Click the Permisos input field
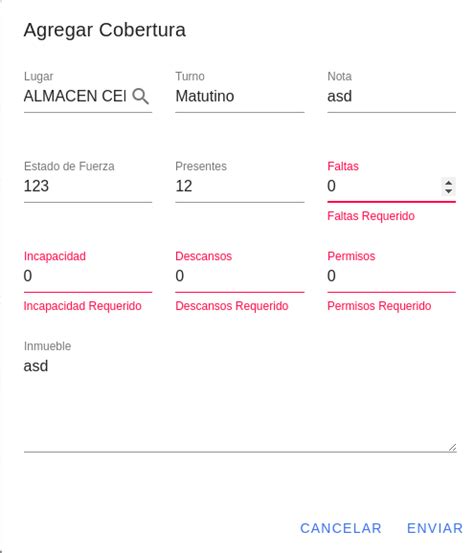 click(x=391, y=276)
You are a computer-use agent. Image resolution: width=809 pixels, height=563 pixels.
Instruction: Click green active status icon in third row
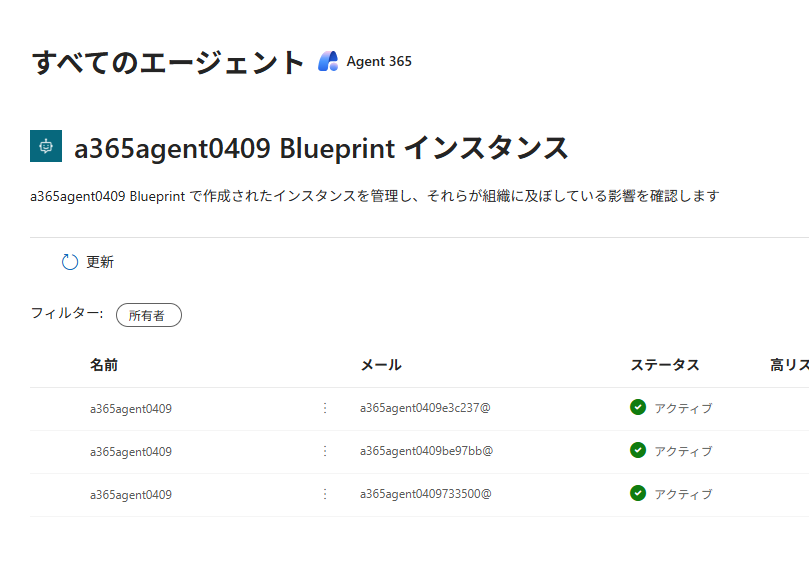point(638,493)
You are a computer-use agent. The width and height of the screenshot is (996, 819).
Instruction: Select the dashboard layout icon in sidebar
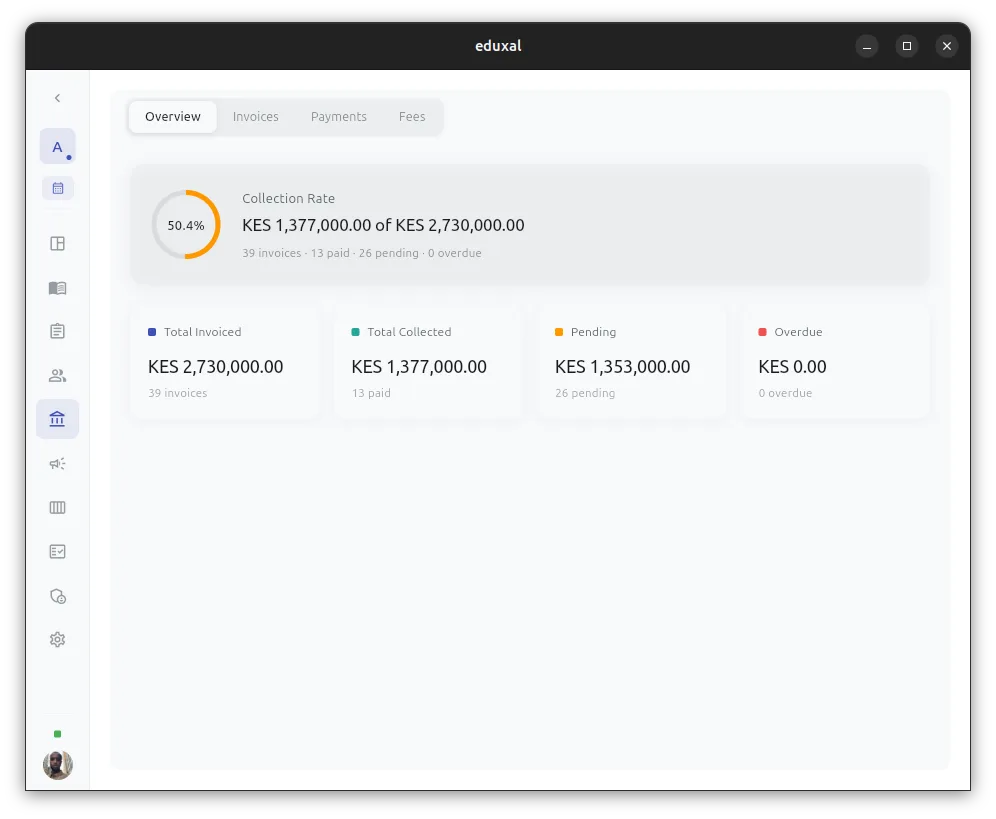(x=57, y=242)
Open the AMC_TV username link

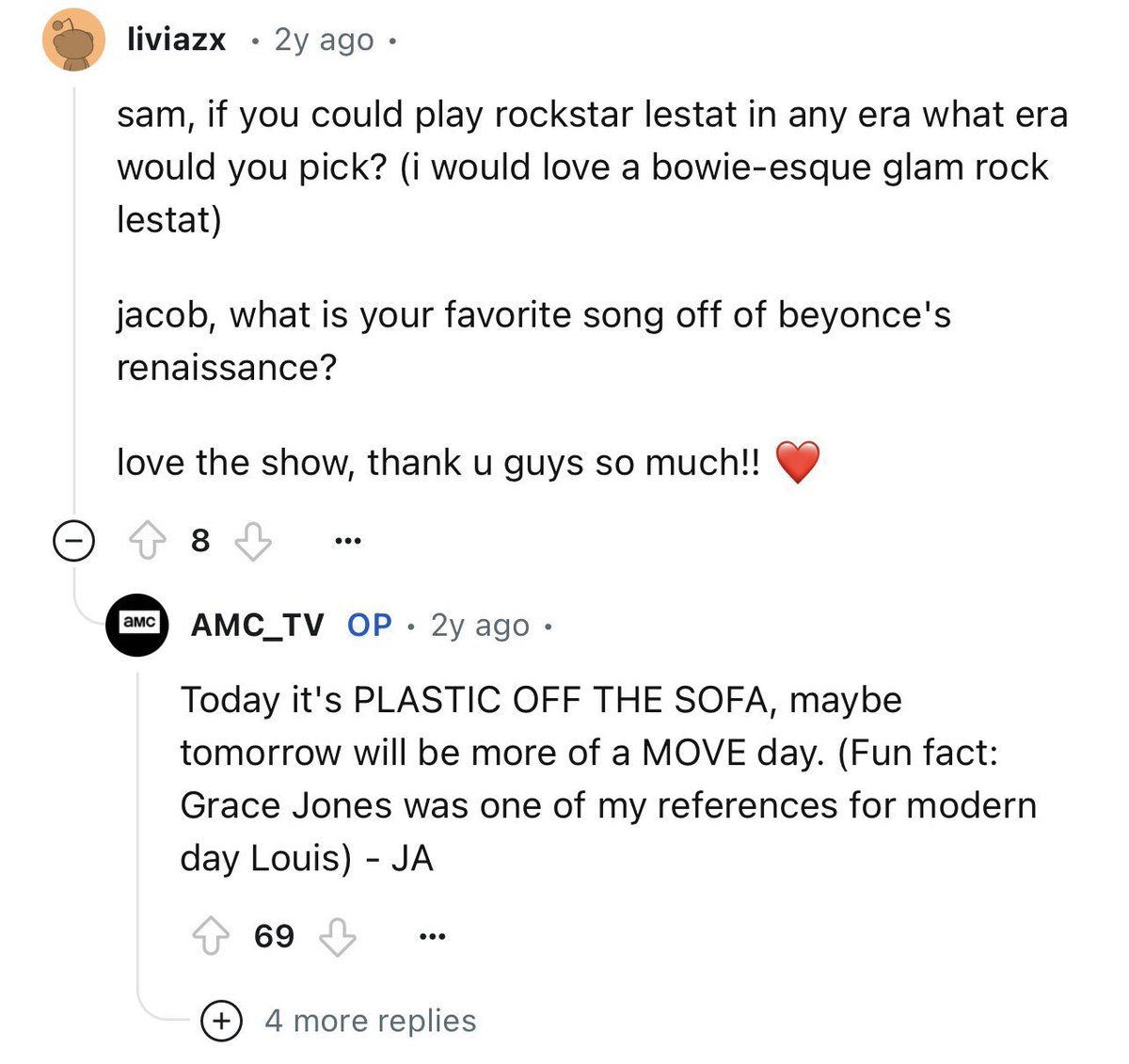(257, 625)
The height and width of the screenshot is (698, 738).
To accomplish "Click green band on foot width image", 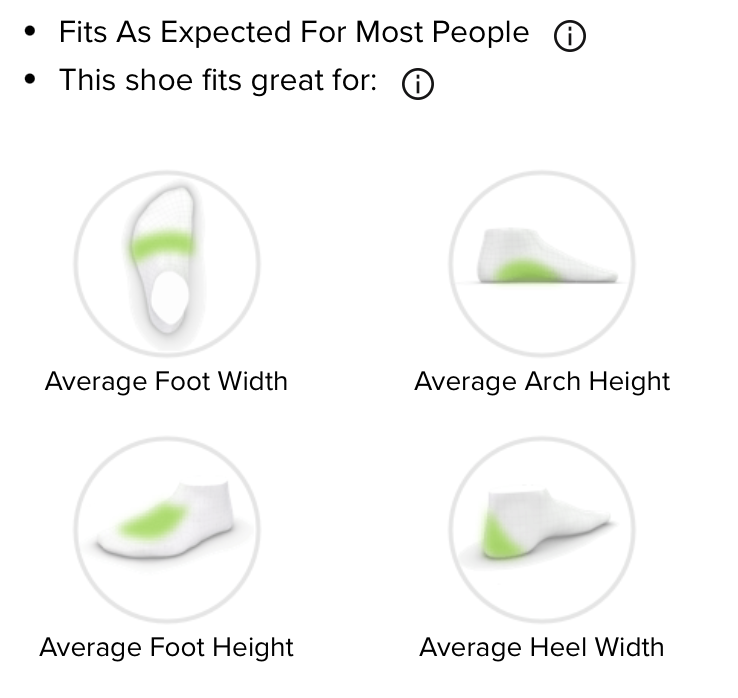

■ PROBLEM TO WORK ON
Set down nothing but the lines from the one containing "Open the AMC_TV username link" to the final line above, both included, with every picture left out.

■ SOLUTION FOR THIS EXERCISE
Open the AMC_TV username link

(257, 625)
The height and width of the screenshot is (698, 738).
To accomplish "Click green band on foot width image", 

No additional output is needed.